Sharing Strategies about Sharing
Learn The Hula Hoop Conga! How a plastic ring can help children learn to share.
What You Need To Know
Sharing pens, scissors, building blocks, and glue is not always easy for first graders. Learning this cooperative skill develops social abilities and an awareness of group responsibility. It helps if the groups are small ones – smaller numbers are not only better for limited resources and closer teacher/parent interaction, but many children feel more secure in environments with fewer peers. Children who feel secure will be more likely to share with others.
How You Can Help
- Be warm. Parents or teachers who are warm, spontaneous, and responsive encourage more sharing behavior from children. The reverse is also true. Parents or teachers who are uninterested or distant can make children aggressive or withdrawn.
- Role-play. By pretending to be a fireman, or a hairdresser, or a policewoman, children learn to consider others’ points of view. Role-play using puppets can also be effective in coaching social skills. “When the raccoon took away all your pencils, how did you feel, Mr. Croc?”
- Play cooperative games, rather than competitive ones. Try Circle of Cans, with students passing a can using only their feet.

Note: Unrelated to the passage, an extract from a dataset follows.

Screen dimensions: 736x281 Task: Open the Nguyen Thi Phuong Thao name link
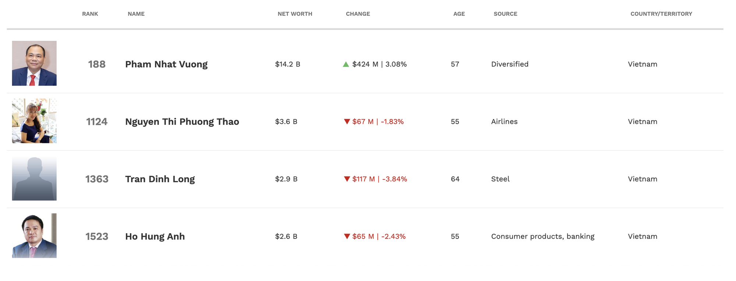(182, 122)
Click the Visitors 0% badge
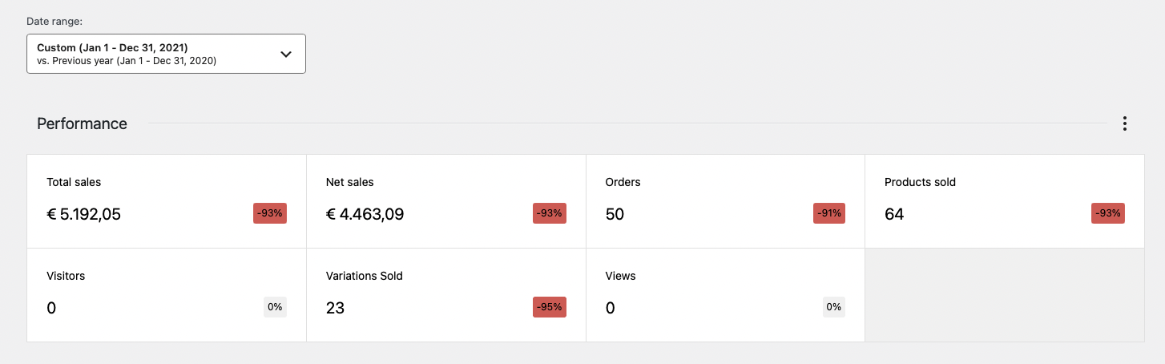 point(275,307)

Or Hula Hoop Conga, where a line of children holding hands must each pass through a hula hoop without letting go of each other.
- Coach. Some children may require more direct instruction, particularly if they have frequent conflicts over toys. Use puppets to display appropriate behavior, discuss sharing behavior, and define the actions which are problems. “Hitting won’t help, Marc. We take turns with the toys in this class.”